With Green Bay's running game a nonfactor, San Francisco safeties Donte Whitner and Dashon Goldson played deep and took the long ball away from Rodgers and his receivers. Aside from a 28-yard hookup with Jordy Nelson down the left sideline, there was little to be had down the field. With that bullet seemingly removed from their gun, Rodgers looked for plays underneath. Second-year sensation Randall Cobb led the team with nine catches for 77 yards and showed off a new offensive wrinkle, lining up in the backfield on 19 plays. But San Francisco rarely surrendered the all-important yards after the catch that Green Bay receivers have made a living on.

There were a couple drops from tight end Jermichael Finley – who despite that finished with seven catches for 47 yards and a score. On that second-quarter touchdown play, Finley lined up on the far right of a four-tight-end set and ran a slant in from the 1-yard line.

"I thought I played a good game," Finley said. "I think people will look at the drops. But, hey, seven catches? I think it was all right. I think it was average."

A replacement officiating crew hit the Packers with nine first-half penalties. Some were legitimate, others were head-scratchers along with some no-calls, but all of them were factors for an offense struggling to find its timing and rhythm. There was also the running game – or lack thereof – accounting for just 18 yards on nine carries from newly acquired back Cedric Benson.

"The game went a little differently than we would've liked it to," coach Mike McCarthy understated. "I'd like to have had more production in the run game. I thought the 49ers' defense played with favorable sticks more than we did, as far as the down and distance. But with that, I thought Aaron did a good job of handling the distortion, particularly in the first half."

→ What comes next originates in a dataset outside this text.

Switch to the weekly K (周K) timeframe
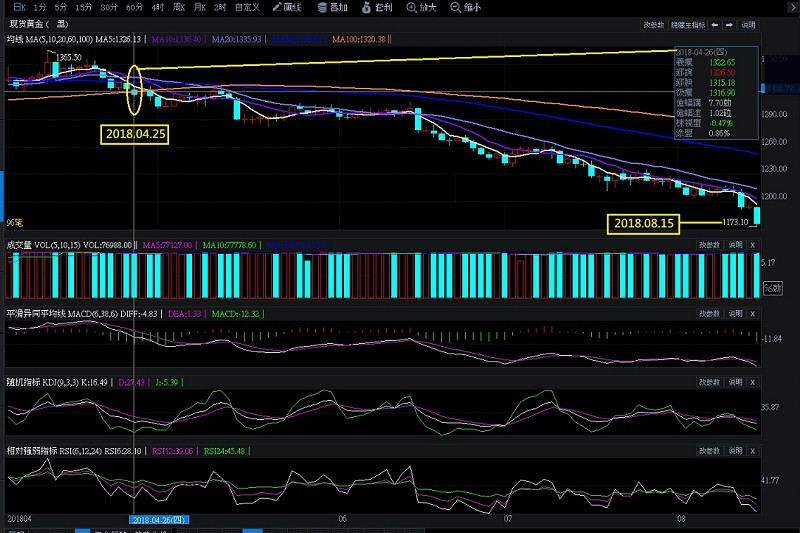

But Rodgers, who finished with 303 yards and two touchdowns on 30-of-44 passing, would have a critical – and uncharacteristic – miscue in the final quarter. After a 75-yard punt return for a touchdown by Cobb put a spike in Green Bay's EKG, Rodgers failed to see 49ers linebacker NaVorro Bowman drop back on the next possession and put a pass intended for Greg Jennings right into his hands. San Francisco running back Frank Gore ripped around the right end for 23 yards to make it a 30-15 game with 8:50 remaining.

"I'm mad about the interception… Greg thought he was wide open," Rodgers said. "That jolted me and I made a snap decision, which I usually don't do."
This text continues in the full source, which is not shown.